Negi won the strong Philadelphia International Open Tournament in June 2008 with a score of 7/9, and was undefeated. In August 2008, he finished second, behind Abhijeet Gupta, at the World Junior Chess Championship in Gaziantep. In 2009 he won the Politiken Cup in Copenhagen with 8.5/10, on tiebreaks over Boris Avrukh, and the 6th IGB Dato' Arthur Tan Malaysia Open in Kuala Lumpur.

Parimarjan Negi won the 48th National Premier Chess Championship on 22 December 2010 in New Delhi.

In 2012 Negi won the 11th Asian Chess Championship held in Ho Chi Minh City.
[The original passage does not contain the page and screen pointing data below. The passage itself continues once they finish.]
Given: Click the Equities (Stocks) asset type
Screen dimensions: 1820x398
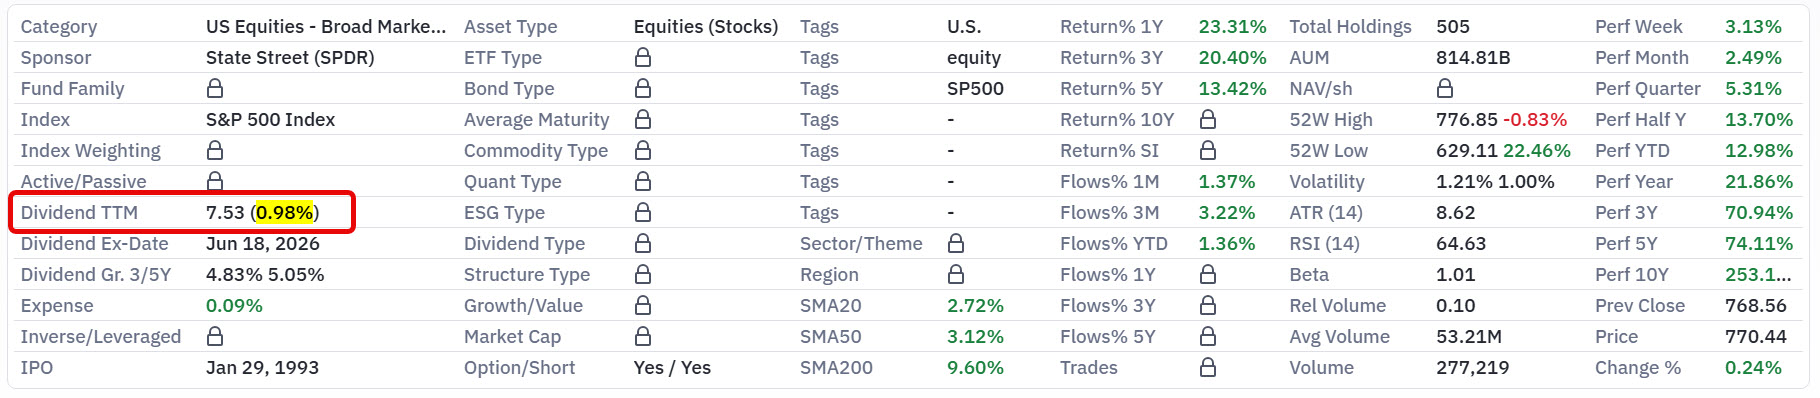Looking at the screenshot, I should 706,27.
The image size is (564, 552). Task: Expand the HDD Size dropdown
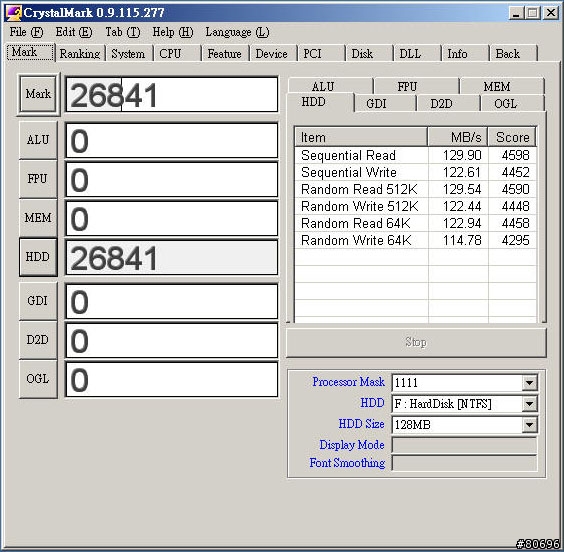click(x=529, y=425)
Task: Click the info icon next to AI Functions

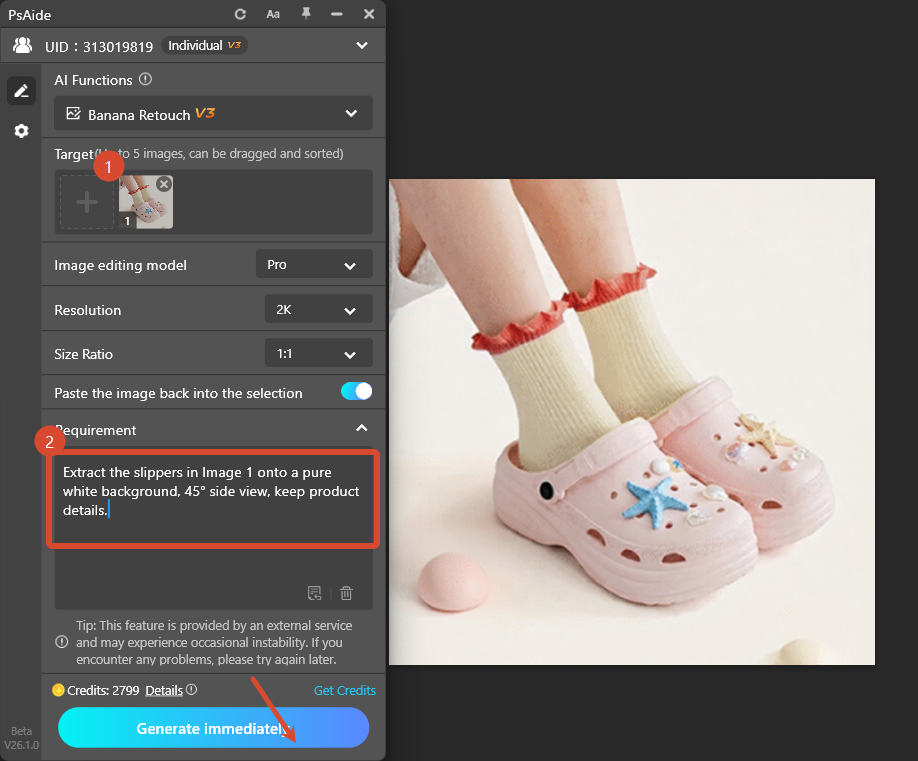Action: (x=146, y=79)
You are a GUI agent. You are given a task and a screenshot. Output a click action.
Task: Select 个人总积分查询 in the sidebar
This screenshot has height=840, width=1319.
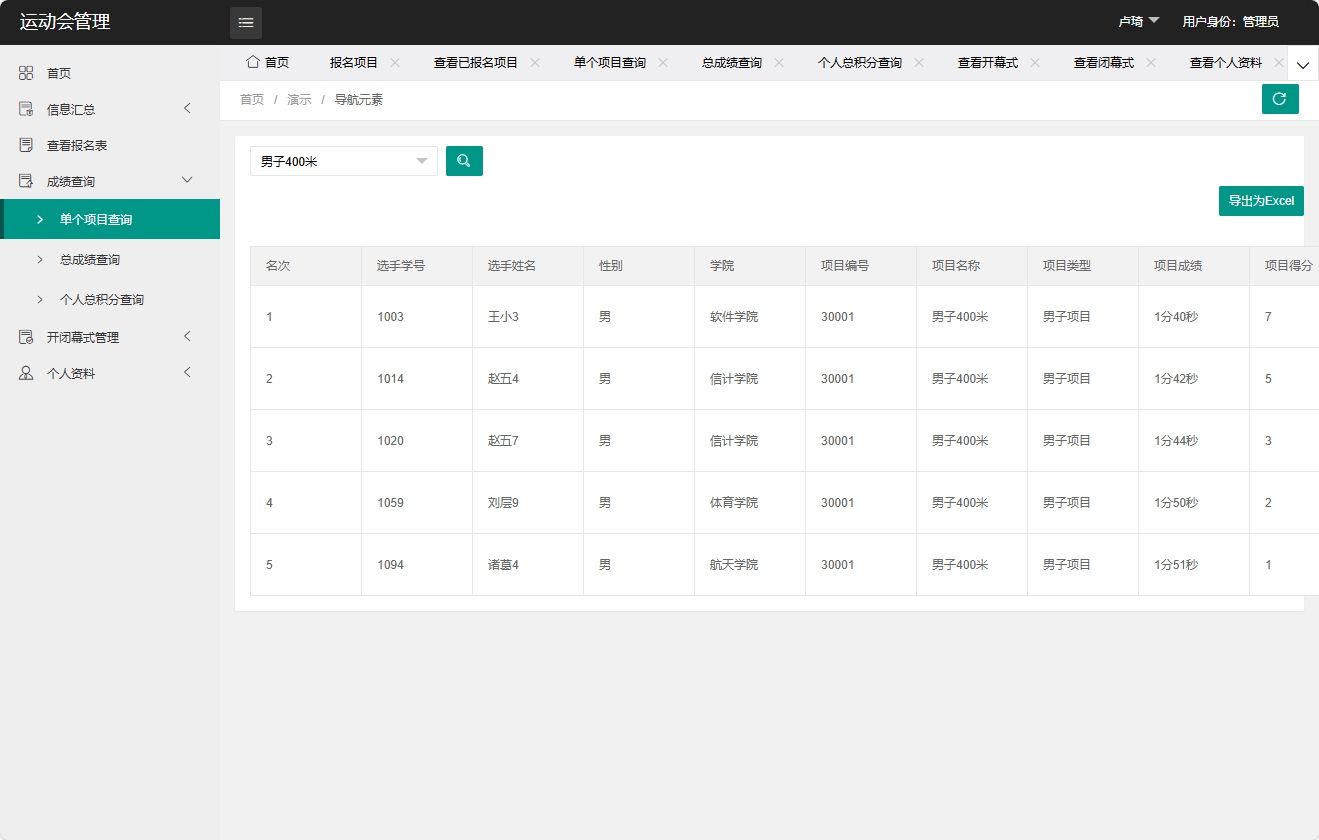tap(100, 298)
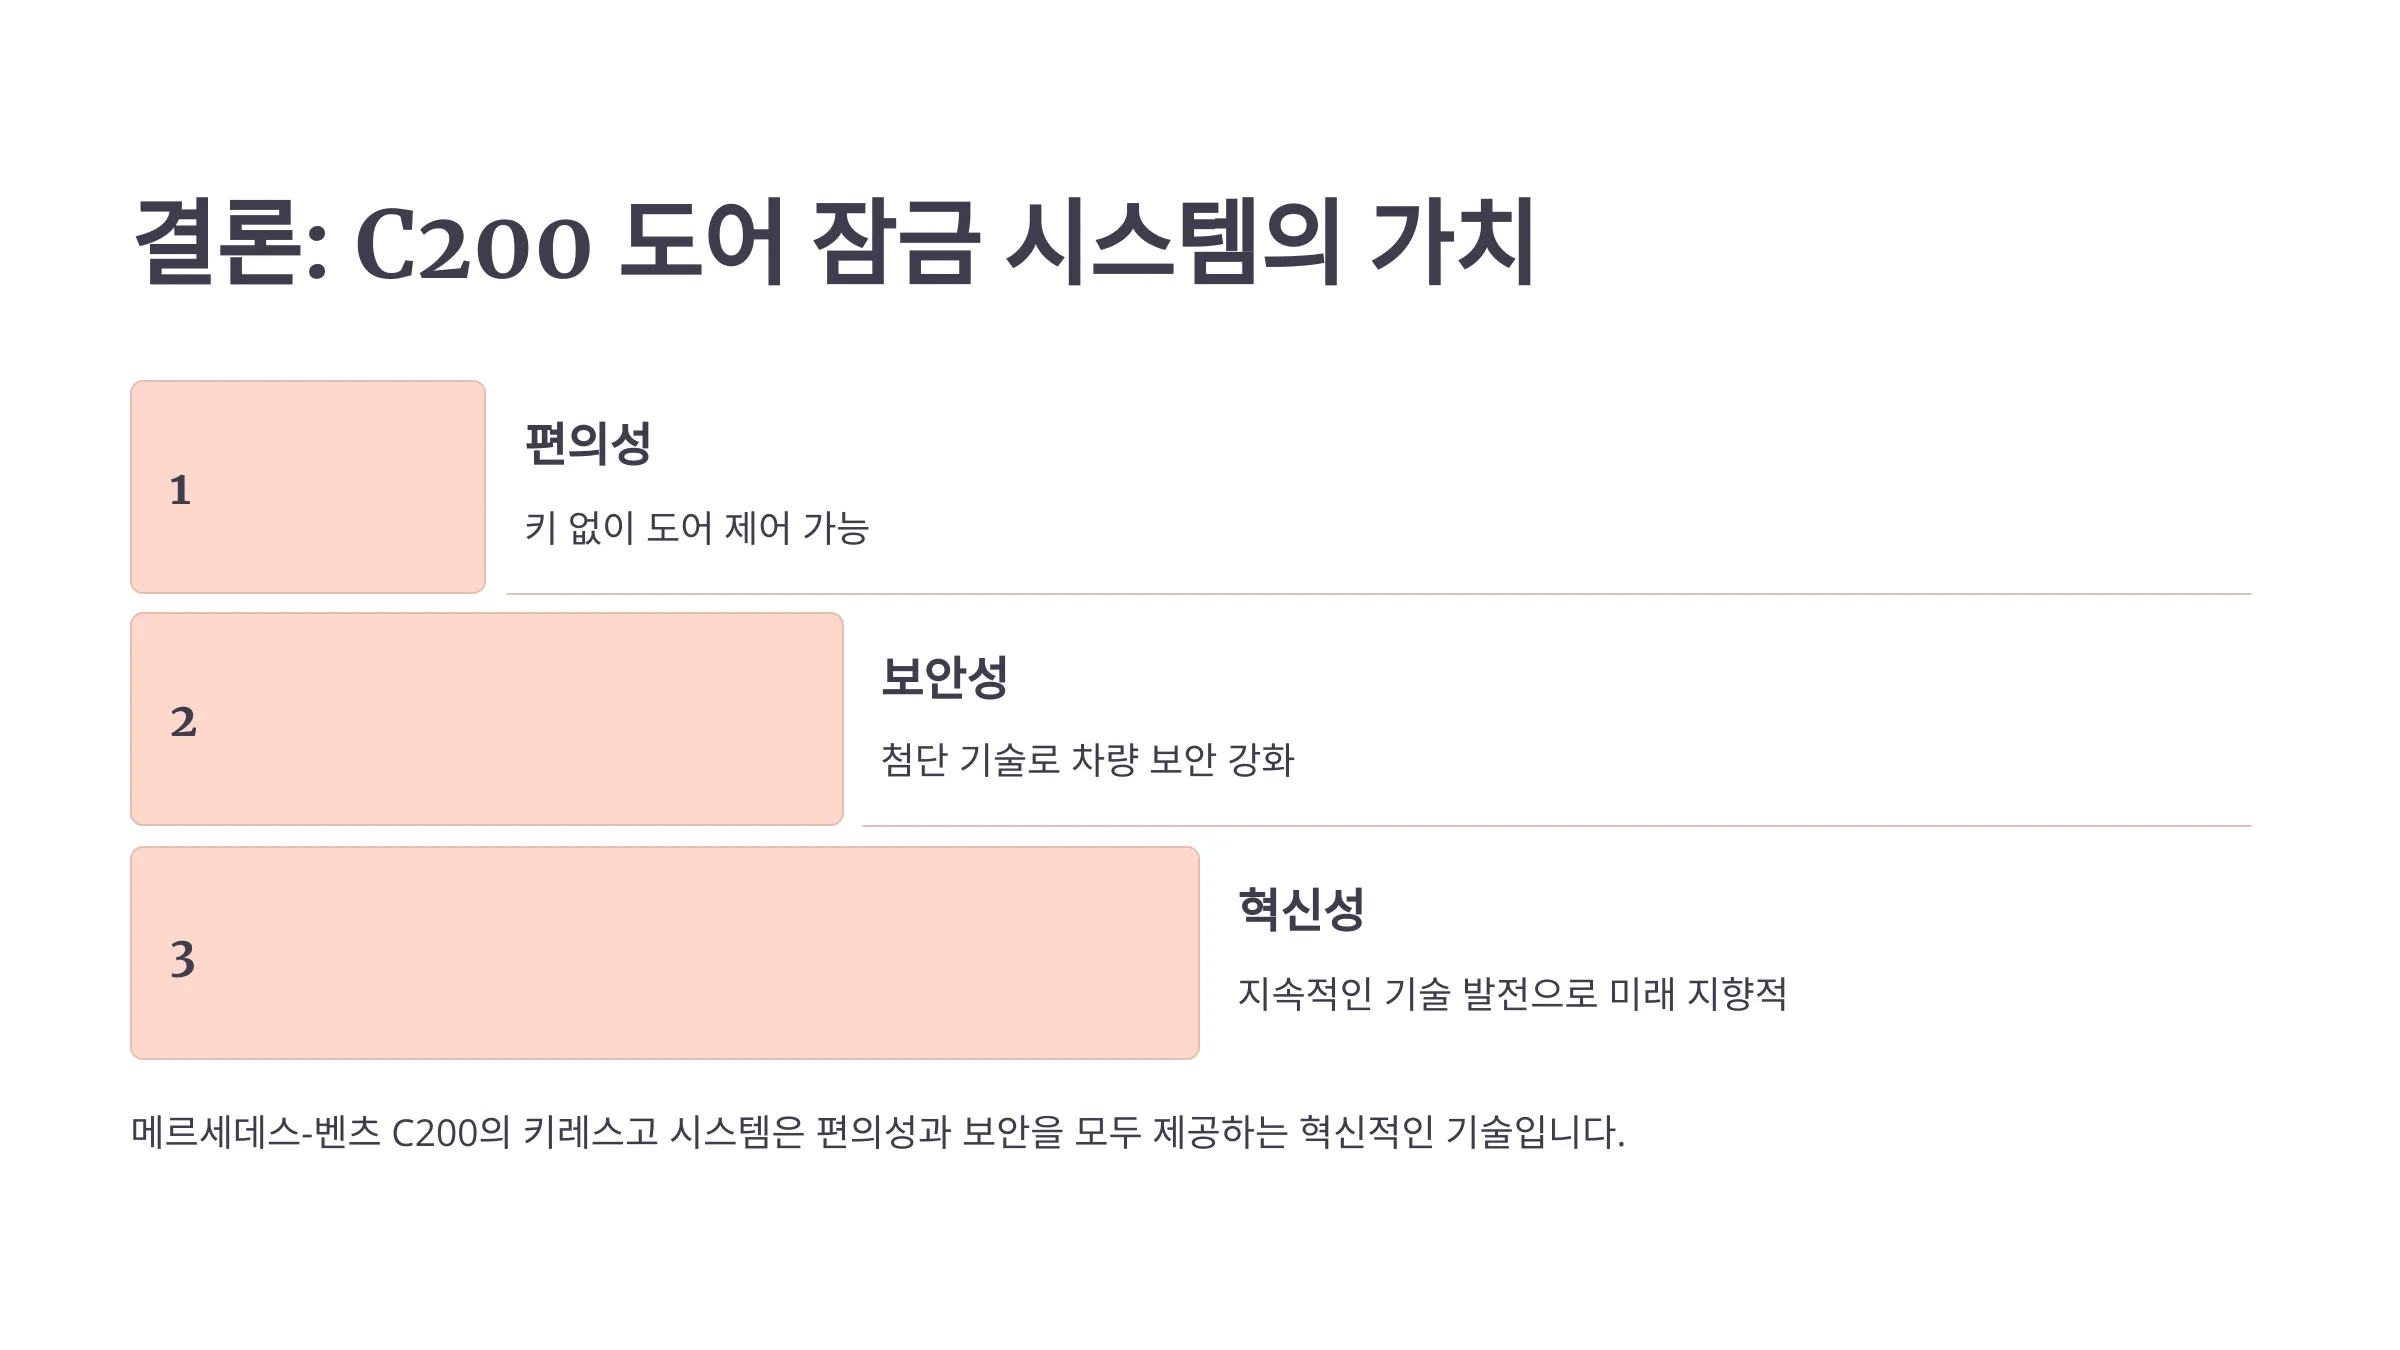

He tied for first place in the Cappelle-la-Grande Open in 2012 and 2013. In 2013, he also won the Politiken Cup for the second time.

By 2017 he had retired from chess.

==Books==
- Parimarjan Negi (2014). "1.e4 vs The French, Caro-Kann and Philidor"
- Parimarjan Negi (2015). "1.e4 vs The Sicilian I"
- Parimarjan Negi (2015). "1.e4 vs The Sicilian II"
- Parimarjan Negi (2016). "1.e4 vs The Sicilian III"

==Personal life==
Parimarjan Negi attended school at Amity International School in New Delhi. He then graduated from Stanford University as a Mathematics major in 2018. As of July 2021, he is a PhD student at the Computer Science and Artificial Intelligence Laboratory at the Massachusetts Institute of Technology (MIT).